--- OBJECTIVE ---
Can you set down the records that follow, line for line, with no changes?

--- EXTRACTED DATA ---
-- start --

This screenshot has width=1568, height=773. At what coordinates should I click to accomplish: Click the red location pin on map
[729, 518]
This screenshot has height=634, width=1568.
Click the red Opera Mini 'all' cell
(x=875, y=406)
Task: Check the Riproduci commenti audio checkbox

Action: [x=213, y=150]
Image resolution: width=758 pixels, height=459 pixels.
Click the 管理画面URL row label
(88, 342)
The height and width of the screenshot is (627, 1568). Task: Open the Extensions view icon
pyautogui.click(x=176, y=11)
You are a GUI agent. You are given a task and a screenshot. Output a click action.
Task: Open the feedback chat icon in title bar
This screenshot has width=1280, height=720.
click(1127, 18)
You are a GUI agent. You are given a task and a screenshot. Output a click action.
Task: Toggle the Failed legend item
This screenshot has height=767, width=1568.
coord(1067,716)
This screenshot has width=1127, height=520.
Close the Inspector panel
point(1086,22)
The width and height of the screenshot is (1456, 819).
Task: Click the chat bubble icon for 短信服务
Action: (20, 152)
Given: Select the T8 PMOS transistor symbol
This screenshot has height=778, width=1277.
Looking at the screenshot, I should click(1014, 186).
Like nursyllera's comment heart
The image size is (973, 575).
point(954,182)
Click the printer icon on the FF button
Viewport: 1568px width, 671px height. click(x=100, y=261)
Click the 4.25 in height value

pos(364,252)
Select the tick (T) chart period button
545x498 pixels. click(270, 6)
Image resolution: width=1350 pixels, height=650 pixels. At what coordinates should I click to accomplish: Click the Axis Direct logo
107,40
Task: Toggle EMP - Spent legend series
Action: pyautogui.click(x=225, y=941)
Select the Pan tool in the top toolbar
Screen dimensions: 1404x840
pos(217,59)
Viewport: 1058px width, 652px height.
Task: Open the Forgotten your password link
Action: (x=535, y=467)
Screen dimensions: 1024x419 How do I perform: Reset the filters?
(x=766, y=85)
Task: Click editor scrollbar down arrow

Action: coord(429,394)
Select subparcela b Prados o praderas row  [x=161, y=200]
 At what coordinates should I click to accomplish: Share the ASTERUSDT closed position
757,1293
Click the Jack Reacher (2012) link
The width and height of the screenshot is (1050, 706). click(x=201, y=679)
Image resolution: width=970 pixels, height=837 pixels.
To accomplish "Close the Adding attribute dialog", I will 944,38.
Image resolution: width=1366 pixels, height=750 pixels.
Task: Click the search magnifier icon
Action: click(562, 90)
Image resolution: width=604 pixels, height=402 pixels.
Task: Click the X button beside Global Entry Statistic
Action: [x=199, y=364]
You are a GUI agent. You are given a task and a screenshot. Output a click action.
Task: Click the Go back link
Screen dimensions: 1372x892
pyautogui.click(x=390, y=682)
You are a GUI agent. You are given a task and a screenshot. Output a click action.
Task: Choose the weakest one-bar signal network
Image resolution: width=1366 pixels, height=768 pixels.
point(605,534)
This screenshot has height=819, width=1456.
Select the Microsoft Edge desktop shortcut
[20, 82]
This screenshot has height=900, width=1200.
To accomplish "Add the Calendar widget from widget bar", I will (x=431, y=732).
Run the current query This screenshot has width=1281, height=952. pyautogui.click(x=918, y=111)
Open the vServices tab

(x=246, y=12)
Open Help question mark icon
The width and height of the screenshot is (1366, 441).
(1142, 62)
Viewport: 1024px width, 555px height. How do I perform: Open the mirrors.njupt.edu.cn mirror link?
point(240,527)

-- end --

--- SOLUTION FOR THIS PROBLEM ---
This screenshot has width=1568, height=773. At what coordinates should I click to accomplish: Click the red location pin on map
[729, 518]
This screenshot has height=634, width=1568.
Click the red Opera Mini 'all' cell
(x=875, y=406)
Task: Check the Riproduci commenti audio checkbox

Action: [x=213, y=150]
Image resolution: width=758 pixels, height=459 pixels.
Click the 管理画面URL row label
(88, 342)
The height and width of the screenshot is (627, 1568). Task: Open the Extensions view icon
pyautogui.click(x=176, y=11)
You are a GUI agent. You are given a task and a screenshot. Output a click action.
Task: Open the feedback chat icon in title bar
This screenshot has width=1280, height=720.
click(1127, 18)
You are a GUI agent. You are given a task and a screenshot. Output a click action.
Task: Toggle the Failed legend item
This screenshot has height=767, width=1568.
coord(1067,716)
This screenshot has width=1127, height=520.
Close the Inspector panel
point(1086,22)
The width and height of the screenshot is (1456, 819).
Task: Click the chat bubble icon for 短信服务
Action: (20, 152)
Given: Select the T8 PMOS transistor symbol
This screenshot has height=778, width=1277.
Looking at the screenshot, I should click(1014, 186).
Like nursyllera's comment heart
The image size is (973, 575).
point(954,182)
Click the printer icon on the FF button
Viewport: 1568px width, 671px height. click(x=100, y=261)
Click the 4.25 in height value

pos(364,252)
Select the tick (T) chart period button
545x498 pixels. click(270, 6)
Image resolution: width=1350 pixels, height=650 pixels. At what coordinates should I click to accomplish: Click the Axis Direct logo
107,40
Task: Toggle EMP - Spent legend series
Action: pyautogui.click(x=225, y=941)
Select the Pan tool in the top toolbar
Screen dimensions: 1404x840
pos(217,59)
Viewport: 1058px width, 652px height.
Task: Open the Forgotten your password link
Action: (x=535, y=467)
Screen dimensions: 1024x419 How do I perform: Reset the filters?
(x=766, y=85)
Task: Click editor scrollbar down arrow

Action: coord(429,394)
Select subparcela b Prados o praderas row  [x=161, y=200]
 At what coordinates should I click to accomplish: Share the ASTERUSDT closed position
757,1293
Click the Jack Reacher (2012) link
The width and height of the screenshot is (1050, 706). click(x=201, y=679)
Image resolution: width=970 pixels, height=837 pixels.
To accomplish "Close the Adding attribute dialog", I will 944,38.
Image resolution: width=1366 pixels, height=750 pixels.
Task: Click the search magnifier icon
Action: click(562, 90)
Image resolution: width=604 pixels, height=402 pixels.
Task: Click the X button beside Global Entry Statistic
Action: [x=199, y=364]
You are a GUI agent. You are given a task and a screenshot. Output a click action.
Task: Click the Go back link
Screen dimensions: 1372x892
pyautogui.click(x=390, y=682)
You are a GUI agent. You are given a task and a screenshot. Output a click action.
Task: Choose the weakest one-bar signal network
Image resolution: width=1366 pixels, height=768 pixels.
point(605,534)
This screenshot has height=819, width=1456.
Select the Microsoft Edge desktop shortcut
[20, 82]
This screenshot has height=900, width=1200.
To accomplish "Add the Calendar widget from widget bar", I will (x=431, y=732).
Run the current query This screenshot has width=1281, height=952. pyautogui.click(x=918, y=111)
Open the vServices tab

(x=246, y=12)
Open Help question mark icon
The width and height of the screenshot is (1366, 441).
(1142, 62)
Viewport: 1024px width, 555px height. How do I perform: Open the mirrors.njupt.edu.cn mirror link?
point(240,527)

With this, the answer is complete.